SELECTED EXCERPT:
/---

New Criticism and Authors

Carrol Cox cbcox at ilstu.edu
Mon Mar 8 16:23:57 PST 1999


Max Sawicky wrote:


> That isn't what Dick Poirier and Tom Edwards told me. Maybe I
> was just getting new-critic-lite. Our only prof who introduced
> biographical or 'extraneous' (e.g., other texts) material was
> Marius Bewley. Everything else was talking about one
> poem/novel/whatever at a time.

This pedagogical practice has deeper roots than any given critical theory -- in fact in so far as critical theories do develop to rationalize the practice, it is the cause and they are the effects. No one on pen-l responded to my lengthy post there arguing that the most acute intellectual problem of the last 300 years was deciding what important books *not* to read. But I was quite serious, and I have in fact been wrestling with this topic for almost a quarter of a century.

\---

PROMPT A:
Answer these questions using the post on New Criticism and authors:
(i) In the quoted message, which professor was the only one who introduced biographical or "extraneous" material?
(ii) On which list did no one respond to the writer's lengthy post?
(iii) For how long has the writer been wrestling with the topic of that post?
PROMPT B: Write the next part of the post on New Criticism and authors, picking up after its final sentence.

DATA SECTION:
/---

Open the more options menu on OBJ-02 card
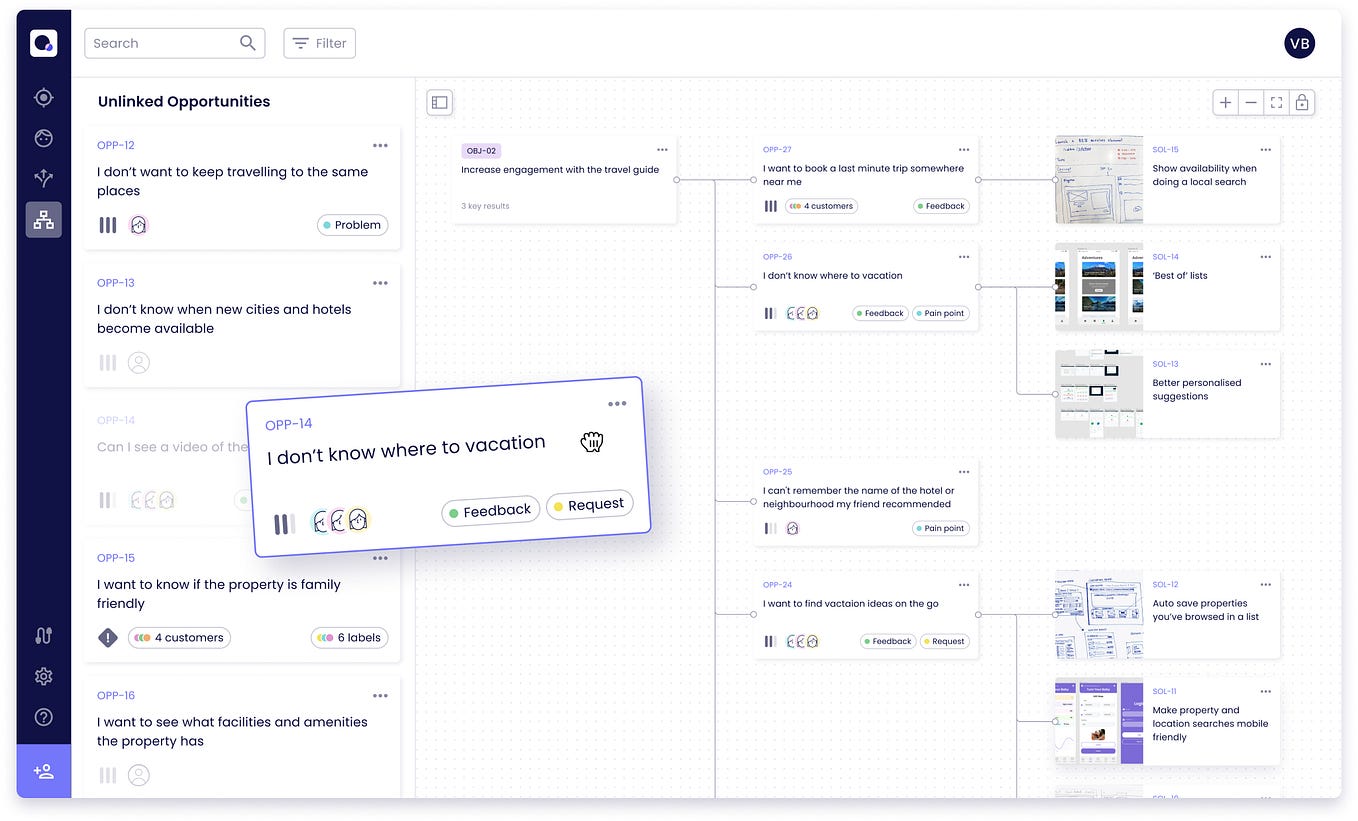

\---

WRITTEN REPLY A:
(i) Marius Bewley.
(ii) pen-l.
(iii) Almost a quarter of a century.

WRITTEN REPLY B:
There are just too many crucially important (even great) books for one person to read, even if that one person is a professional scholar with a small teaching load. Milton and Pope both recognized this crisis as it was developing, but could only image it roughly in their works.

The huge advantage of the new criticism, of chicago aristotelianism, of structuralism, of deconstruction, of reader response theory, and of almost every other form of criticism invented in the 20th century is that they all avoid the problem of actually selecting and defending a canon that *every* intelligent person must read. Such a canon existed in every major (and I suppose minor) culture from early (pre- literate) times up through the 17th century and has not existed since.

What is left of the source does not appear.